### Stored data entries

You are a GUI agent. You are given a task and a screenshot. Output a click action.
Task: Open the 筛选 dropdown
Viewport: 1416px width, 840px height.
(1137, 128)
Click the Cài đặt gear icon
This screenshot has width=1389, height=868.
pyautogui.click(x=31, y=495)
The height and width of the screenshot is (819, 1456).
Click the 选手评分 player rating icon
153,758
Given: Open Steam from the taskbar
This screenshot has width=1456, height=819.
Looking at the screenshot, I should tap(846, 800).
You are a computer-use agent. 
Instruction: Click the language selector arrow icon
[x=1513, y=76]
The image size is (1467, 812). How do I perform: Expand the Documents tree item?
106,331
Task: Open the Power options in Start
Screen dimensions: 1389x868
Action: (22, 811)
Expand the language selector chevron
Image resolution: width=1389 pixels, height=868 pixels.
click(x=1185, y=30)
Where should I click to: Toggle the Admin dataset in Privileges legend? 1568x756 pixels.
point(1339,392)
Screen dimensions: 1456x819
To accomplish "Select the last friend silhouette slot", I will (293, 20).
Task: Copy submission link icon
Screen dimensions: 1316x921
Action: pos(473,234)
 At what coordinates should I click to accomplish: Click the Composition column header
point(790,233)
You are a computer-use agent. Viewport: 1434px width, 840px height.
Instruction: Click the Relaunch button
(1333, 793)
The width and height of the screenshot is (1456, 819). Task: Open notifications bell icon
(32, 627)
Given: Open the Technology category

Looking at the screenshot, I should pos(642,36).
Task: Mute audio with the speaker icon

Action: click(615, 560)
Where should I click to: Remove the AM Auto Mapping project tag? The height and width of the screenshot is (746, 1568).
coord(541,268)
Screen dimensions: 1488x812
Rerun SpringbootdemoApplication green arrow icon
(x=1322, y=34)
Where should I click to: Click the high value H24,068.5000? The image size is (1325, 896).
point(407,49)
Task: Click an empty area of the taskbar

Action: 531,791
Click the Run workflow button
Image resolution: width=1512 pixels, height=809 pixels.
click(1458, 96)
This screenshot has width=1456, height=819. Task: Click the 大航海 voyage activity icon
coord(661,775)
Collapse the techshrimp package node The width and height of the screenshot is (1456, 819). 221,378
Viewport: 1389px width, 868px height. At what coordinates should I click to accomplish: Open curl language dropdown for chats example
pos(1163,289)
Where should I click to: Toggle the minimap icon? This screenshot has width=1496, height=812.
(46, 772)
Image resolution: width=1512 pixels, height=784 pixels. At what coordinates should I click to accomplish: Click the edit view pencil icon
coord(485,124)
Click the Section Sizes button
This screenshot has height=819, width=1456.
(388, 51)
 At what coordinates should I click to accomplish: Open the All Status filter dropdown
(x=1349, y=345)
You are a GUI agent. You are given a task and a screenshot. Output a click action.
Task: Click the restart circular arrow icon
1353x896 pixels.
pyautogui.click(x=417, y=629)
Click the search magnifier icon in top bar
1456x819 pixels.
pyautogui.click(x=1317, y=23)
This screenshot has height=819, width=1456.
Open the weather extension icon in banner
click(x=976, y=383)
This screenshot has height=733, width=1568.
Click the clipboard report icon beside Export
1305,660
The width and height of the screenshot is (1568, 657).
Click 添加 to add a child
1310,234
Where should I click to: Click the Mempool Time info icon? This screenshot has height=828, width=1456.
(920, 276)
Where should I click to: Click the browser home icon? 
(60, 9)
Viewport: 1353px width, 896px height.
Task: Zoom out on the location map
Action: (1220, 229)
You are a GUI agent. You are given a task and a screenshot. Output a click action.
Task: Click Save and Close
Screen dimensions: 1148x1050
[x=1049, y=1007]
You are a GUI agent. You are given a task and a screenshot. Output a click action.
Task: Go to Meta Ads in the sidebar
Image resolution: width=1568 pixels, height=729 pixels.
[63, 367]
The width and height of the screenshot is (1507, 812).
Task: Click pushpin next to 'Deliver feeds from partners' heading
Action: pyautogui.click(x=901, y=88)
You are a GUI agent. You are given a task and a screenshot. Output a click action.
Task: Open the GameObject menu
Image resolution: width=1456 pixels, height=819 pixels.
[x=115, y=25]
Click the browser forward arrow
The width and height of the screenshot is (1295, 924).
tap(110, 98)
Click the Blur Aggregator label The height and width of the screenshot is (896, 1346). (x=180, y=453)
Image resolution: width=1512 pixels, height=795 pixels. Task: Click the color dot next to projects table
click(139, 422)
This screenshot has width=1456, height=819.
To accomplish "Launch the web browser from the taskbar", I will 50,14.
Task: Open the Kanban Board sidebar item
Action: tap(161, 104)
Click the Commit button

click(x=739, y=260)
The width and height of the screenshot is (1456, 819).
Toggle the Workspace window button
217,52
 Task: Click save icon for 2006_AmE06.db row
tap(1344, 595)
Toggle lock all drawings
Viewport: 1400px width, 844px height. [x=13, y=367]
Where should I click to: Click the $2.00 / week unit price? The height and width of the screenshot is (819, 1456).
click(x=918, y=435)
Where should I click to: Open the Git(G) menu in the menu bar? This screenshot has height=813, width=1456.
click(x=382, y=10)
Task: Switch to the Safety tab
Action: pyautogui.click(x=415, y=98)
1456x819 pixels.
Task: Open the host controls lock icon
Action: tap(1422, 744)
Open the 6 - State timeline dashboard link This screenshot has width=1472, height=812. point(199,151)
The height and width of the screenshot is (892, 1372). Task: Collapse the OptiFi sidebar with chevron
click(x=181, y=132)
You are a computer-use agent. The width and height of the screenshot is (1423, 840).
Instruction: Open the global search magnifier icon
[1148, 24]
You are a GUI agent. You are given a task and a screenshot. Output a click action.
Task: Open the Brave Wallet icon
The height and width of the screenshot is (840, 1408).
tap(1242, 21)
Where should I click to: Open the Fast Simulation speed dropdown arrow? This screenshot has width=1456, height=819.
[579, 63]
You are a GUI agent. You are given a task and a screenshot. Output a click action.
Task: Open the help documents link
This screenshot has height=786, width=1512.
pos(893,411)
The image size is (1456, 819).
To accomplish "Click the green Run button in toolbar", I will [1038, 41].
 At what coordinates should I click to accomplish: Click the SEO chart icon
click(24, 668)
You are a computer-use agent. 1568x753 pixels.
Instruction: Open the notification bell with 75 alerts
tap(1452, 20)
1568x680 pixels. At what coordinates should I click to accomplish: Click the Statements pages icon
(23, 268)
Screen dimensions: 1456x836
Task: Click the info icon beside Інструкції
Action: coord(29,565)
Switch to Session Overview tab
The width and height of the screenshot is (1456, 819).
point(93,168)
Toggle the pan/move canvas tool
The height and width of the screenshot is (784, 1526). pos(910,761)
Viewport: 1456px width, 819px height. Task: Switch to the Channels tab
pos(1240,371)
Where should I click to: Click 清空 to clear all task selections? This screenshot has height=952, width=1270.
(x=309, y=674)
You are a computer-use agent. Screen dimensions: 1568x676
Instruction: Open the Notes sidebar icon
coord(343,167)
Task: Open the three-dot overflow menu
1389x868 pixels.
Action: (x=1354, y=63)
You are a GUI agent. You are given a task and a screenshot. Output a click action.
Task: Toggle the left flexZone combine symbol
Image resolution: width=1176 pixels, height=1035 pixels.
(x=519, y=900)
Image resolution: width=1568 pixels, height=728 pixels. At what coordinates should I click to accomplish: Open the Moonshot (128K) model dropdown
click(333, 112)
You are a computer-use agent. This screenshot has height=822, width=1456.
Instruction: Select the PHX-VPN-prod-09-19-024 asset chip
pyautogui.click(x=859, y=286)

### What this task involves
Could you please reproduce each record exactly, leaving nothing out?

### Response to the task
You are a GUI agent. You are given a task and a screenshot. Output a click action.
Task: Open the 筛选 dropdown
Viewport: 1416px width, 840px height.
(1137, 128)
Click the Cài đặt gear icon
This screenshot has width=1389, height=868.
pyautogui.click(x=31, y=495)
The height and width of the screenshot is (819, 1456).
Click the 选手评分 player rating icon
153,758
Given: Open Steam from the taskbar
This screenshot has width=1456, height=819.
Looking at the screenshot, I should tap(846, 800).
You are a computer-use agent. 
Instruction: Click the language selector arrow icon
[x=1513, y=76]
The image size is (1467, 812). How do I perform: Expand the Documents tree item?
106,331
Task: Open the Power options in Start
Screen dimensions: 1389x868
Action: (22, 811)
Expand the language selector chevron
Image resolution: width=1389 pixels, height=868 pixels.
click(x=1185, y=30)
Where should I click to: Toggle the Admin dataset in Privileges legend? 1568x756 pixels.
point(1339,392)
Screen dimensions: 1456x819
To accomplish "Select the last friend silhouette slot", I will (293, 20).
Task: Copy submission link icon
Screen dimensions: 1316x921
Action: pos(473,234)
 At what coordinates should I click to accomplish: Click the Composition column header
point(790,233)
You are a computer-use agent. Viewport: 1434px width, 840px height.
Instruction: Click the Relaunch button
(1333, 793)
The width and height of the screenshot is (1456, 819). Task: Open notifications bell icon
(32, 627)
Given: Open the Technology category

Looking at the screenshot, I should pos(642,36).
Task: Mute audio with the speaker icon

Action: click(615, 560)
Where should I click to: Remove the AM Auto Mapping project tag? The height and width of the screenshot is (746, 1568).
coord(541,268)
Screen dimensions: 1488x812
Rerun SpringbootdemoApplication green arrow icon
(x=1322, y=34)
Where should I click to: Click the high value H24,068.5000? The image size is (1325, 896).
point(407,49)
Task: Click an empty area of the taskbar

Action: 531,791
Click the Run workflow button
Image resolution: width=1512 pixels, height=809 pixels.
click(1458, 96)
This screenshot has width=1456, height=819. Task: Click the 大航海 voyage activity icon
coord(661,775)
Collapse the techshrimp package node The width and height of the screenshot is (1456, 819). 221,378
Viewport: 1389px width, 868px height. At what coordinates should I click to accomplish: Open curl language dropdown for chats example
pos(1163,289)
Where should I click to: Toggle the minimap icon? This screenshot has width=1496, height=812.
(46, 772)
Image resolution: width=1512 pixels, height=784 pixels. At what coordinates should I click to accomplish: Click the edit view pencil icon
coord(485,124)
Click the Section Sizes button
This screenshot has height=819, width=1456.
(388, 51)
 At what coordinates should I click to accomplish: Open the All Status filter dropdown
(x=1349, y=345)
You are a GUI agent. You are given a task and a screenshot. Output a click action.
Task: Click the restart circular arrow icon
1353x896 pixels.
pyautogui.click(x=417, y=629)
Click the search magnifier icon in top bar
1456x819 pixels.
pyautogui.click(x=1317, y=23)
This screenshot has height=819, width=1456.
Open the weather extension icon in banner
click(x=976, y=383)
This screenshot has height=733, width=1568.
Click the clipboard report icon beside Export
1305,660
The width and height of the screenshot is (1568, 657).
Click 添加 to add a child
1310,234
Where should I click to: Click the Mempool Time info icon? This screenshot has height=828, width=1456.
(920, 276)
Where should I click to: Click the browser home icon? 
(60, 9)
Viewport: 1353px width, 896px height.
Task: Zoom out on the location map
Action: (1220, 229)
You are a GUI agent. You are given a task and a screenshot. Output a click action.
Task: Click Save and Close
Screen dimensions: 1148x1050
[x=1049, y=1007]
You are a GUI agent. You are given a task and a screenshot. Output a click action.
Task: Go to Meta Ads in the sidebar
Image resolution: width=1568 pixels, height=729 pixels.
[63, 367]
The width and height of the screenshot is (1507, 812).
Task: Click pushpin next to 'Deliver feeds from partners' heading
Action: pyautogui.click(x=901, y=88)
You are a GUI agent. You are given a task and a screenshot. Output a click action.
Task: Open the GameObject menu
Image resolution: width=1456 pixels, height=819 pixels.
[x=115, y=25]
Click the browser forward arrow
The width and height of the screenshot is (1295, 924).
tap(110, 98)
Click the Blur Aggregator label The height and width of the screenshot is (896, 1346). (x=180, y=453)
Image resolution: width=1512 pixels, height=795 pixels. Task: Click the color dot next to projects table
click(139, 422)
This screenshot has width=1456, height=819.
To accomplish "Launch the web browser from the taskbar", I will 50,14.
Task: Open the Kanban Board sidebar item
Action: tap(161, 104)
Click the Commit button

click(x=739, y=260)
The width and height of the screenshot is (1456, 819).
Toggle the Workspace window button
217,52
 Task: Click save icon for 2006_AmE06.db row
tap(1344, 595)
Toggle lock all drawings
Viewport: 1400px width, 844px height. [x=13, y=367]
Where should I click to: Click the $2.00 / week unit price? The height and width of the screenshot is (819, 1456).
click(x=918, y=435)
Where should I click to: Open the Git(G) menu in the menu bar? This screenshot has height=813, width=1456.
click(x=382, y=10)
Task: Switch to the Safety tab
Action: pyautogui.click(x=415, y=98)
1456x819 pixels.
Task: Open the host controls lock icon
Action: tap(1422, 744)
Open the 6 - State timeline dashboard link This screenshot has width=1472, height=812. point(199,151)
The height and width of the screenshot is (892, 1372). Task: Collapse the OptiFi sidebar with chevron
click(x=181, y=132)
You are a computer-use agent. The width and height of the screenshot is (1423, 840).
Instruction: Open the global search magnifier icon
[1148, 24]
You are a GUI agent. You are given a task and a screenshot. Output a click action.
Task: Open the Brave Wallet icon
The height and width of the screenshot is (840, 1408).
tap(1242, 21)
Where should I click to: Open the Fast Simulation speed dropdown arrow? This screenshot has width=1456, height=819.
[579, 63]
You are a GUI agent. You are given a task and a screenshot. Output a click action.
Task: Open the help documents link
This screenshot has height=786, width=1512.
pos(893,411)
The image size is (1456, 819).
To accomplish "Click the green Run button in toolbar", I will [1038, 41].
 At what coordinates should I click to accomplish: Click the SEO chart icon
click(24, 668)
You are a computer-use agent. 1568x753 pixels.
Instruction: Open the notification bell with 75 alerts
tap(1452, 20)
1568x680 pixels. At what coordinates should I click to accomplish: Click the Statements pages icon
(23, 268)
Screen dimensions: 1456x836
Task: Click the info icon beside Інструкції
Action: coord(29,565)
Switch to Session Overview tab
The width and height of the screenshot is (1456, 819).
point(93,168)
Toggle the pan/move canvas tool
The height and width of the screenshot is (784, 1526). pos(910,761)
Viewport: 1456px width, 819px height. Task: Switch to the Channels tab
pos(1240,371)
Where should I click to: Click 清空 to clear all task selections? This screenshot has height=952, width=1270.
(x=309, y=674)
You are a computer-use agent. Screen dimensions: 1568x676
Instruction: Open the Notes sidebar icon
coord(343,167)
Task: Open the three-dot overflow menu
1389x868 pixels.
Action: (x=1354, y=63)
You are a GUI agent. You are given a task and a screenshot. Output a click action.
Task: Toggle the left flexZone combine symbol
Image resolution: width=1176 pixels, height=1035 pixels.
(x=519, y=900)
Image resolution: width=1568 pixels, height=728 pixels. At what coordinates should I click to accomplish: Open the Moonshot (128K) model dropdown
click(333, 112)
You are a computer-use agent. This screenshot has height=822, width=1456.
Instruction: Select the PHX-VPN-prod-09-19-024 asset chip
pyautogui.click(x=859, y=286)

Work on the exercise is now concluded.